» **Material shown**:
'''

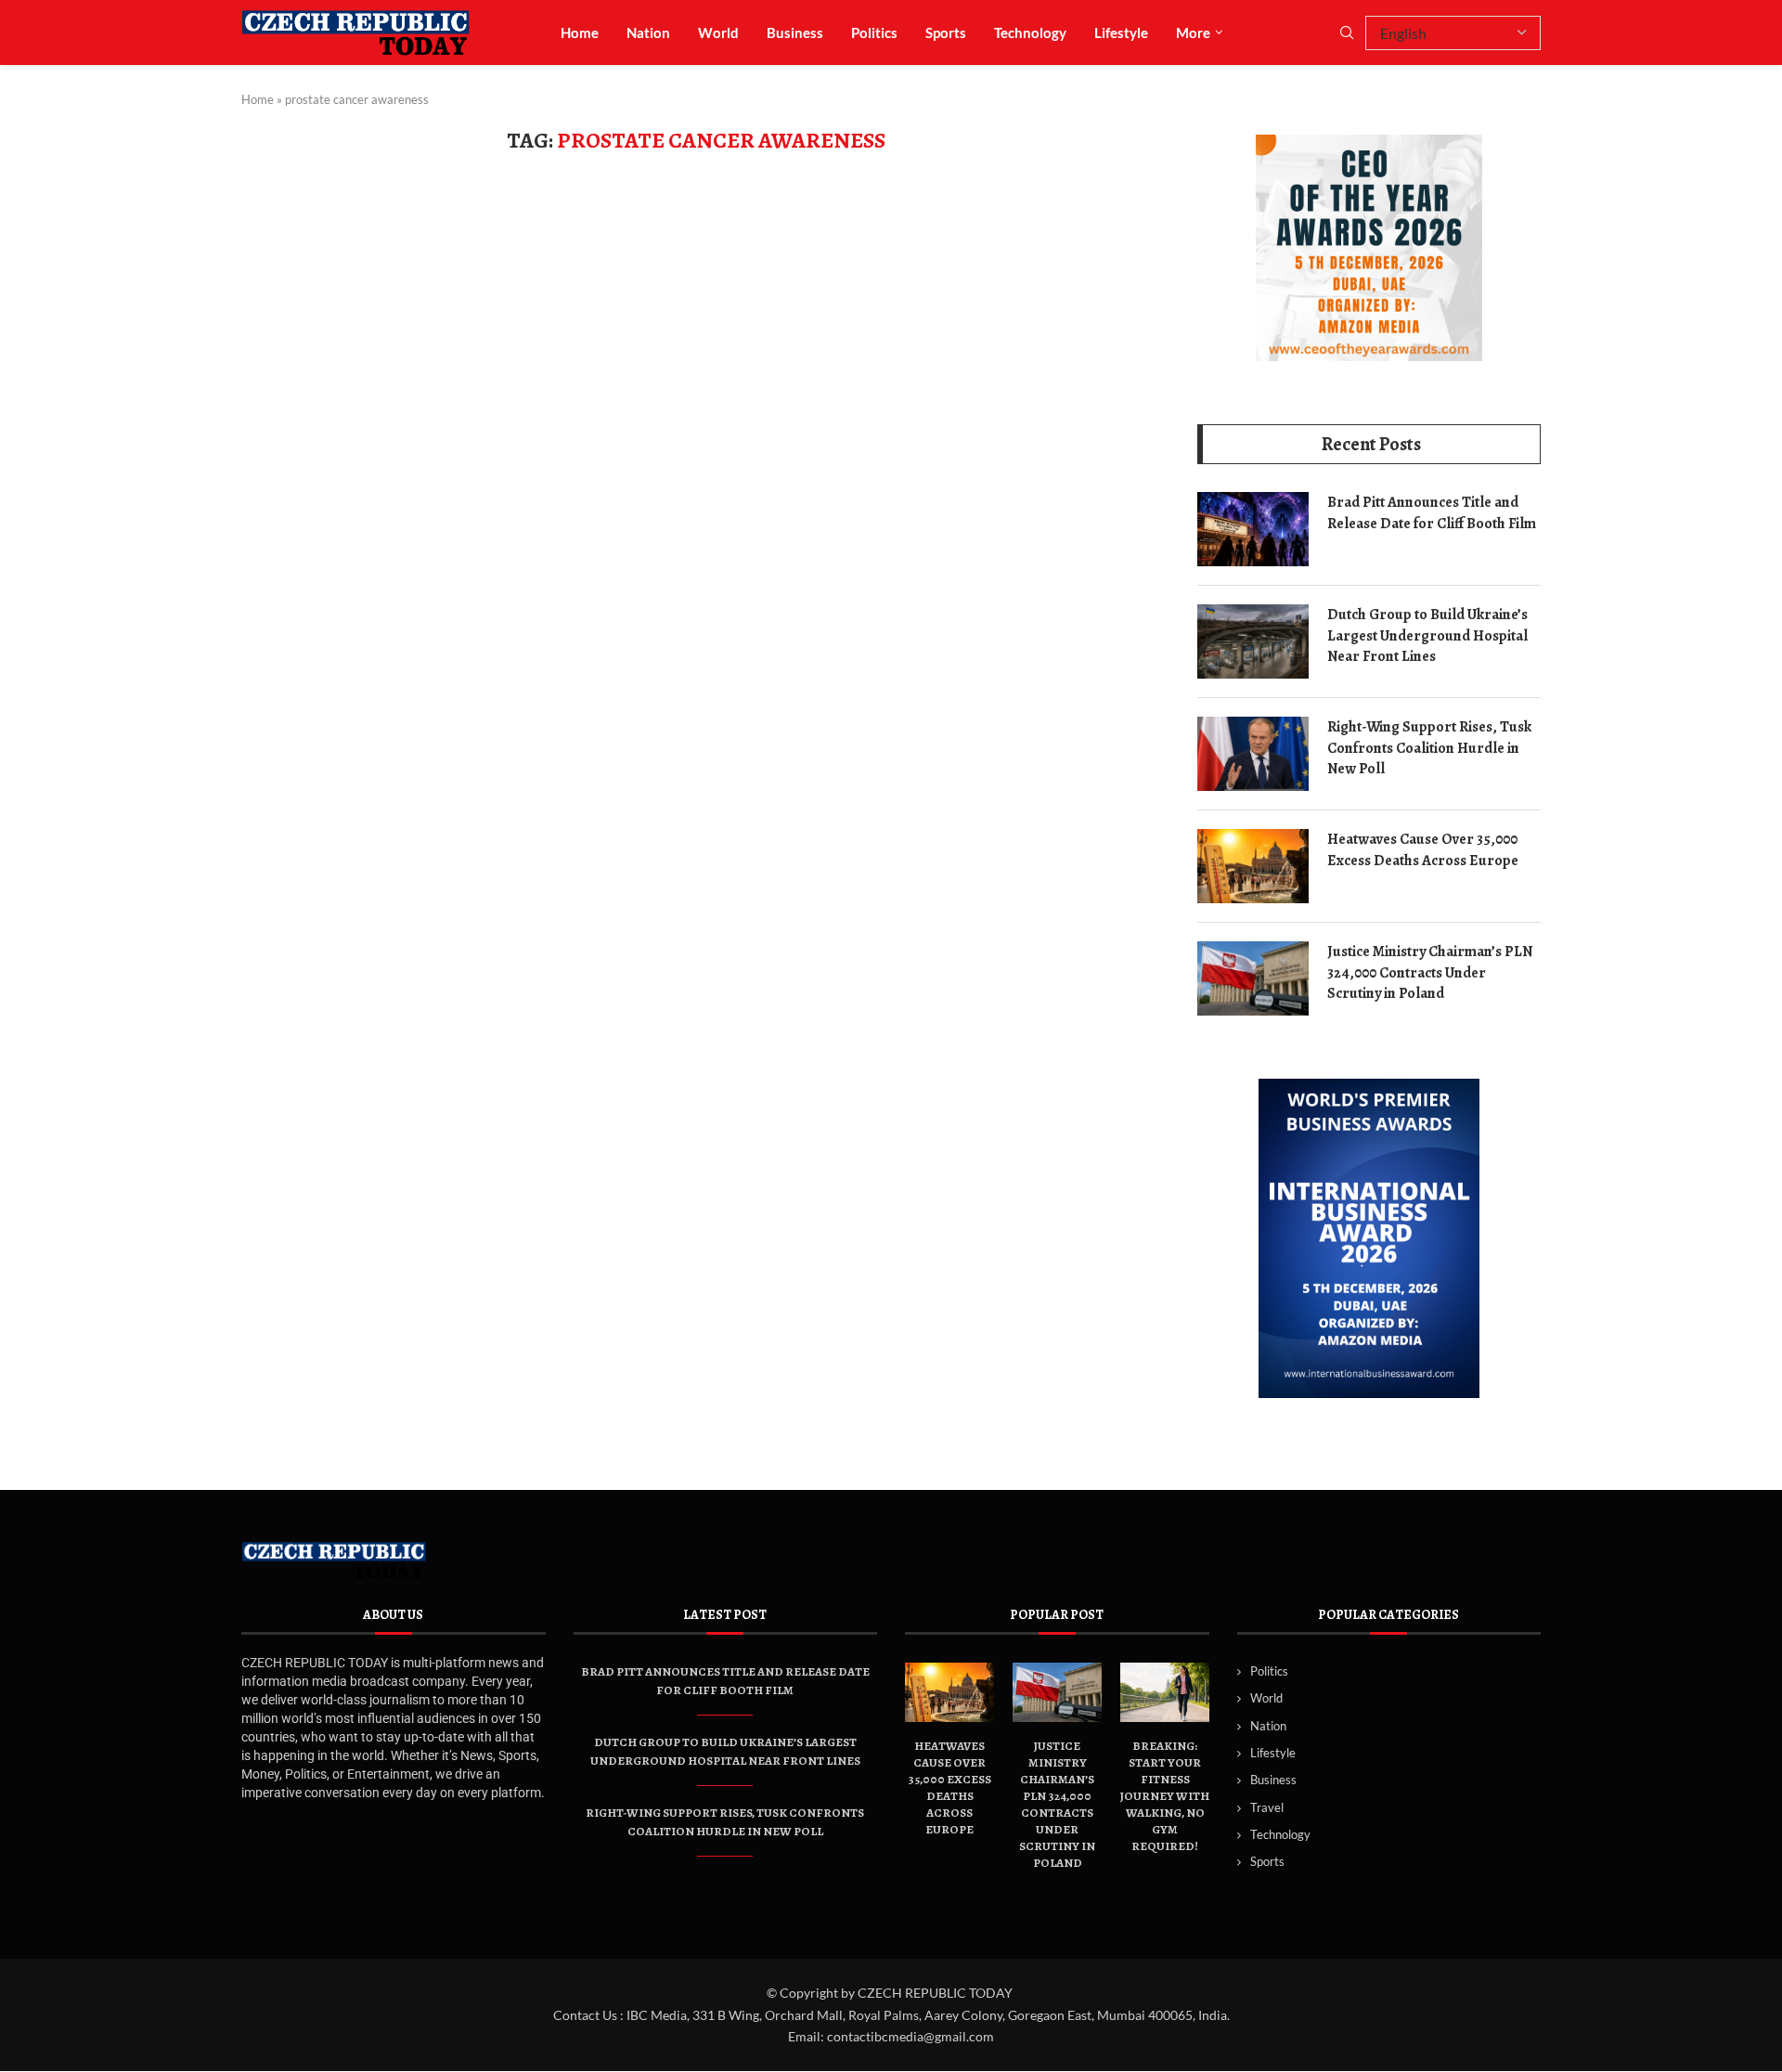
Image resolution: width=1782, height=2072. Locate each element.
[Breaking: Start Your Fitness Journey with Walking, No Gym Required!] (1164, 1692)
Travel (1267, 1807)
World (718, 32)
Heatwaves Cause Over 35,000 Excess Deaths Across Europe (1422, 849)
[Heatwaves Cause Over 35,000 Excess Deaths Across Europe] (1253, 866)
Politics (874, 32)
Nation (648, 32)
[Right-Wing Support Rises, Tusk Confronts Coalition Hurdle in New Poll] (1253, 754)
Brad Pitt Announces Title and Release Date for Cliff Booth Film (1431, 512)
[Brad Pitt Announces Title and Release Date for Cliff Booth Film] (1253, 529)
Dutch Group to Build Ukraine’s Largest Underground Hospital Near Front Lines (1427, 635)
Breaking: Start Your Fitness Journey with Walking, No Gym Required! (1164, 1796)
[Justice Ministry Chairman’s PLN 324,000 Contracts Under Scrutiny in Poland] (1253, 978)
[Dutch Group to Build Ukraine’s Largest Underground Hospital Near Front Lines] (1253, 641)
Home (580, 32)
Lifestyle (1121, 32)
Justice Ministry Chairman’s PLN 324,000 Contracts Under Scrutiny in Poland (1429, 972)
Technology (1030, 32)
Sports (945, 32)
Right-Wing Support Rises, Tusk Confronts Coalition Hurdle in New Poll (1429, 748)
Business (795, 32)
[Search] (1346, 34)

'''

» **Task statement**: Gather all lines from the records above in which "Excess" appears.

» **Answer to this problem**:
Heatwaves Cause Over 35,000 Excess Deaths Across Europe (1422, 849)
[Heatwaves Cause Over 35,000 Excess Deaths Across Europe] (1253, 866)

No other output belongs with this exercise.